Clinical Cancer Research, 2016 Sep 15;22(18):4585-93
Commentary by Tom Stinchcombe
In subset analyses of phase 3 clinical trials, patients with a known EGFR mutation have experienced similar benefit from immunotherapy compared to chemotherapy. Patients who are never-smokers have been observed to have a lower response rate compared to ever smokers presumably due to a lower tumor mutational load. This retrospective study identified 58 patients treated with PD-1/PD-L1 inhibitors, and the objective response rate observed in patients with an EGFR mutant or ALK rearrangement compared to EGFR wild-type or ALK-negative was 3.6% and 23.3% (P=0.053). The objective response rate in patients with a history of never or light-smoking and heavy smoking was 4.2% and 20.6% (P=0.123) Among patients with EGFR mutant NSCLC (N=57) the PD-L1 expression levels changed after the development resistance in 16 patients (28%). Concurrent PD-L1 expression (≥5%) and high levels of tumor infiltrating cells were observed in only 1 pretreatment (2.1%) and 5 resistant (11.6%) EGFR mutant specimens.

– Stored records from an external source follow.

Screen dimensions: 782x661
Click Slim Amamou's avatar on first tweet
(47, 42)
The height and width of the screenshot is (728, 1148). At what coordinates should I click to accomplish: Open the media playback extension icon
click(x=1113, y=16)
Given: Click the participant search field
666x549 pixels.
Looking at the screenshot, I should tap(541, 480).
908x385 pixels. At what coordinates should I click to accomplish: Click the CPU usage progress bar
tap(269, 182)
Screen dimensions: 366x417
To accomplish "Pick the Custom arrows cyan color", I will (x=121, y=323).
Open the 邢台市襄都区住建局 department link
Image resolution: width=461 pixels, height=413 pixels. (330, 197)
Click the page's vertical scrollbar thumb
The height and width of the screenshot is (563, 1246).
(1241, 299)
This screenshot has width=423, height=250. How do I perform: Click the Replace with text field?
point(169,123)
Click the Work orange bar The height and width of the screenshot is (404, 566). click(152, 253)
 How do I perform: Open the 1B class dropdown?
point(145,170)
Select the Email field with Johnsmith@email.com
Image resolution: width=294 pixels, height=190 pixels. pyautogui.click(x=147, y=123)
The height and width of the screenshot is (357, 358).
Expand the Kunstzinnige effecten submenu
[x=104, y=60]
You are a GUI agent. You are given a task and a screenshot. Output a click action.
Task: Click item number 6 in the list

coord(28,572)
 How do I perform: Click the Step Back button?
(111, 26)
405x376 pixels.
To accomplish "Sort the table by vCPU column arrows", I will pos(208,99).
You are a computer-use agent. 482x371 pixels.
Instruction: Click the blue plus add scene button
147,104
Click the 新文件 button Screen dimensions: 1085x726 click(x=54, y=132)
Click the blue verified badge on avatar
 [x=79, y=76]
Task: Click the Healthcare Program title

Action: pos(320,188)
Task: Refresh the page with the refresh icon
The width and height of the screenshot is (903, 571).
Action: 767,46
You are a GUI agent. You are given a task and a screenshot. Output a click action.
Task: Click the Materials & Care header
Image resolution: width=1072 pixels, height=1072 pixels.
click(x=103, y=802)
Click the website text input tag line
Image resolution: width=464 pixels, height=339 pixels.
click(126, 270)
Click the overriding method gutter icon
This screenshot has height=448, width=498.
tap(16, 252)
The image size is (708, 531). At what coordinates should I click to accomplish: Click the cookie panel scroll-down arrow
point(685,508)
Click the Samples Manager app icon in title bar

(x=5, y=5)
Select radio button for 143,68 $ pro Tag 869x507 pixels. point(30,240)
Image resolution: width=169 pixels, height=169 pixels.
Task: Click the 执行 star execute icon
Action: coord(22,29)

This study is small but corroborates other studies which have shown less benefit from immunotherapy in patients with EGFR mutant or ALK positive NSCLC, and a lower rate of PD-L1 expression or immune activation is the best hypothesis for the reduced activity in patients. The number of patients who had a change in the PD-L1 status raises concerns if the PD-L1 status is tested on archival tissue it may not reflect the current PD-L1 status.